→ **Stored items from a collection**
• • • •
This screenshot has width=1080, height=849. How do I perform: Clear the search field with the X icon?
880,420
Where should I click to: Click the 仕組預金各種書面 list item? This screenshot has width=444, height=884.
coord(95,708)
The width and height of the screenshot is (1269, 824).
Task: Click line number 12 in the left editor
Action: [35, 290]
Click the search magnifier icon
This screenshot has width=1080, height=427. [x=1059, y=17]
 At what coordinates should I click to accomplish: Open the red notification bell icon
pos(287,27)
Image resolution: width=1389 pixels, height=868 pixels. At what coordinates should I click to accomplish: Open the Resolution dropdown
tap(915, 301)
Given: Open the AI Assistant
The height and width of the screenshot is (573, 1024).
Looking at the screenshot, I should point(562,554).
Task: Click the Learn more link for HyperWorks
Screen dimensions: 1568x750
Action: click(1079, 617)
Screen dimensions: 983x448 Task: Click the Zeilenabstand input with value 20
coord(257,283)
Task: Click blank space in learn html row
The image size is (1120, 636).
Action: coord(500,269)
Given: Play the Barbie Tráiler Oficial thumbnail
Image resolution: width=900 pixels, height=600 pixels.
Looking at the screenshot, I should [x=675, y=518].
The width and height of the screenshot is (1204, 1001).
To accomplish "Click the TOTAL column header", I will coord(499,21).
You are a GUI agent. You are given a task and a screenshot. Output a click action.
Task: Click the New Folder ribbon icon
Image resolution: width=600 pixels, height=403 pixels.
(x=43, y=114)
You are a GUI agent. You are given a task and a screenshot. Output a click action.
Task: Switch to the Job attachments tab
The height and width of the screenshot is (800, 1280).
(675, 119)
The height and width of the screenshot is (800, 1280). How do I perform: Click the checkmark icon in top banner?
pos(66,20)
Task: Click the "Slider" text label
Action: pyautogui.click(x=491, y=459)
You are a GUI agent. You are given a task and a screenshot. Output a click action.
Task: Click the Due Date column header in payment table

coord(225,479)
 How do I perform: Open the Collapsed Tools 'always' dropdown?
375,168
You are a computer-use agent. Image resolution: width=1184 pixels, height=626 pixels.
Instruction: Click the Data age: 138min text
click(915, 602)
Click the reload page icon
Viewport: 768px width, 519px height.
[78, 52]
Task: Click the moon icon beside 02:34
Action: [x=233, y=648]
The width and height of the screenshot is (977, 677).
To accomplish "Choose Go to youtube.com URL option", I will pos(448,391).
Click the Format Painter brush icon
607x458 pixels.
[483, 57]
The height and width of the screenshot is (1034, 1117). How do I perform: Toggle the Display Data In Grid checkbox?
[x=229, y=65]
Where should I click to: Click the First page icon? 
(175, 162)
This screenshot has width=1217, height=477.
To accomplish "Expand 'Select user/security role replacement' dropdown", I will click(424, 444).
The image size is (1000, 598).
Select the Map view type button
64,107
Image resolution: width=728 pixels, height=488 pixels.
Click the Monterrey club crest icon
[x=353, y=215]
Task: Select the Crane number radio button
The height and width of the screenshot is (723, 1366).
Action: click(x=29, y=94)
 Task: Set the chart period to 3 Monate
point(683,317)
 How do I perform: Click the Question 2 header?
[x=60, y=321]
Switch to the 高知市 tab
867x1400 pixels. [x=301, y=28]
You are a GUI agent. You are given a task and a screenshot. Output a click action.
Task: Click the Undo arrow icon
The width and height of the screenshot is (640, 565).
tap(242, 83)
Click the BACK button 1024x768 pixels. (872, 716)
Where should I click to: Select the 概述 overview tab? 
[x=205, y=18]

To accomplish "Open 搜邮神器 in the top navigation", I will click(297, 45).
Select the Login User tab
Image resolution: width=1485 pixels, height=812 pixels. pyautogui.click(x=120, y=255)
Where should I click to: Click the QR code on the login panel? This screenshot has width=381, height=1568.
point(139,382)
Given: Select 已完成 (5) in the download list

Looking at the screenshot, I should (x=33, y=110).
• • • •
→ **Goal of the exercise**
Taking the line with "Click the reload page icon" as the first and the line with "Image resolution: width=728" as the last, retype that stretch of the data above exactly, with no other lines.

→ **Expected answer**
Click the reload page icon
Viewport: 768px width, 519px height.
[78, 52]
Task: Click the moon icon beside 02:34
Action: [x=233, y=648]
The width and height of the screenshot is (977, 677).
To accomplish "Choose Go to youtube.com URL option", I will pos(448,391).
Click the Format Painter brush icon
607x458 pixels.
[483, 57]
The height and width of the screenshot is (1034, 1117). How do I perform: Toggle the Display Data In Grid checkbox?
[x=229, y=65]
Where should I click to: Click the First page icon? 
(175, 162)
This screenshot has width=1217, height=477.
To accomplish "Expand 'Select user/security role replacement' dropdown", I will click(424, 444).
The image size is (1000, 598).
Select the Map view type button
64,107
Image resolution: width=728 pixels, height=488 pixels.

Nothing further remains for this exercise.